It is important to note once again that {\sc Cops} does not attempt to
correct any potential security hazards that it finds, but rather
reports them to the administrator. The rationale for this is that is
that even though two sites may have the same underlying hardware and
version of {\sc Unix}, it does not mean that the administrators of
those sites will have the same security concerns. What is standard
policy at one site may be an unthinkable risk at another, depending
upon the nature of the work being done, the information stored on the
computer, and the users of the system. It also means that the {\sc
Cops} system
does not need to be run as a privileged user, and it is less likely to
be booby-trapped by a vandal.

\section{Usage}

Installing and running {\sc Cops} on a system usually takes less than
an hour, depending on the administrator's experience, the speed of the
machine, and what options are used. After the initial installation,
{\sc Cops} usually takes a few minutes to run. This time is heavily
dependent on processor speed, how many password checking options are
used, and how many accounts are on the system.

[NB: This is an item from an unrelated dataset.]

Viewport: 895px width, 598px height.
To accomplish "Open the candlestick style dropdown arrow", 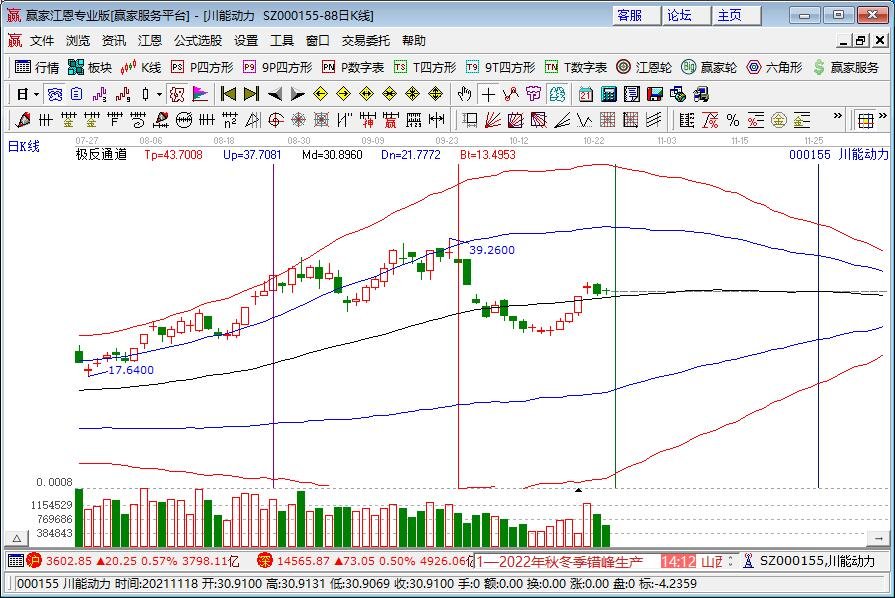I will coord(159,94).
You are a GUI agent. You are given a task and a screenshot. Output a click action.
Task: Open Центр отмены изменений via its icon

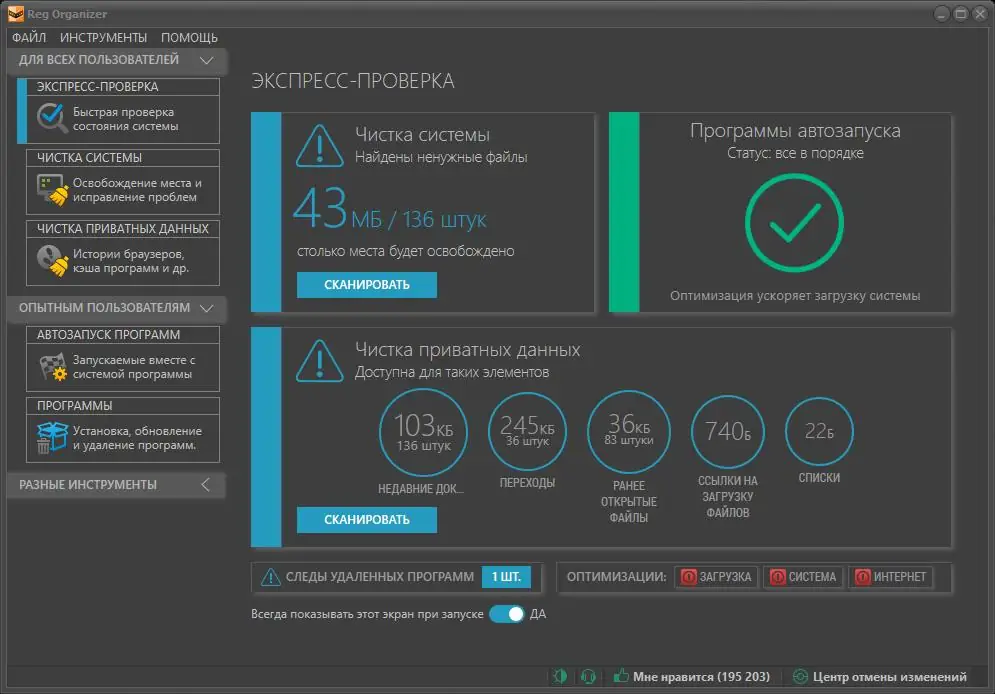point(797,677)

The best way to use {\sc Cops} is to run it on a regular basis, via
{\sf at} or {\sf cron}. Even though it may not find any problems
immediately, the types of problems and holes it can detect could occur
at any later time.

Though {\sc Cops} is publically accessible, it is a good idea to
prevent others from accessing the programs in the toolkit, as well as
seeing any security reports generated when it has been run.
Even if you do not think of them as important, someone else might use
the information against your system. Because {\sc Cops} is
configurable, an intruder could easily change the paths and files that
it checks, thus making any security checks misleading or
worthless. You must also assume intruders will have access to the
same toolkit, and hence access to the same information on your
security problems. Any security decisions you make based on output
from {\sc Cops} should reflect this. When dealing with the security of
your system, caution is never wasted.

\section{Experience and Evaluation}

This security system is not glamorous---it cannot draw any pictures,
it consists of a handful of simple shell scripts, it does not produce
lengthy, detailed reports, and it is likely to be of little interest to
experienced security administrators who have already created their own
security toolkits. On the other hand, it has
proven to be quite effective at pointing out potential security problems
on a wide variety of systems, and should prove to be fairly valuable
to the majority of system administrators who don't have the time to create
their own system. Some administrators of major sites have informed
us that they are incorporating their old security checks into {\sc Cops} to
form a unified security system.

{\sc Cops} has been in formal release for only a few months (as of
January 1990). We have received
some feedback from sites using the system, including academic, government
and commercial sites. All of the comments about
the ease of use, the readability of the code, and the range of things
checked by the system have been quite positive. We have also,
unfortunately, had a few reports that {\sc Cops} may have been used to aid in
vandalizing systems by exposing ways to break in. In one case, the vandal
used {\sc Cops} to find a user directory with protection modes 777. In the other
case, the vandal used {\sc Cops} to find a writable system directory. Note,
however, that in both of these cases, the same vulnerability could have
easily been found without {\sc Cops}.

It is interesting to note that in the sites we have tested, and from what
limited feedback we received from people who have utilized it, over half the
systems had security problems that could compromise the root user. Whether that can
be generalized to a larger population of systems is unknown; part
of our ongoing research is to determine how vulnerable a typical site may
be. Even machines that have come straight from the vendor are not immune
from procedural security problems. Critical files and directories are often
left world-writable, and configuration files are shipped so that any other
machine hooked up to the same network can compromise the system. It
underscores this sad state of affairs when one vendor's operational manual
harshly criticizes the practice of placing the current directory in the
search path, and then in the next sentence states ``Unfortunately, this
safe path isn't the default.''
\footnote{
We will not embarrass that one vendor by citing the source of the
quote. At least they noted the fact that such a path is a hazard;
many vendors do not even provide that much warning.
}

We plan on collecting further reports from users about their experiences
with {\sc Cops}. We would encourage readers of this paper who may use it to
inform us of the performance of the system, the nature of problems indicated
by the system, and of any suggestions for enhancing the system.

\section{Future Work}

From the beginning of this project, there have been two key ideas that have
helped focus our attention and refine our design. First, there is simply no
reasonable way for us to write a security package that will perform every
task that we felt was necessary to create a truly satisfactory security
package. Second, if we waited, no one else was going to write something
like {\sc Cops} for us.
Thus, we forged ahead with the design and construction of a solid, basic
security package that could be easily expanded. We have tried to stress
certain important principles in the design of the system, so that the
expansion and evolution of {\sc Cops} will continue to provide a workable tool.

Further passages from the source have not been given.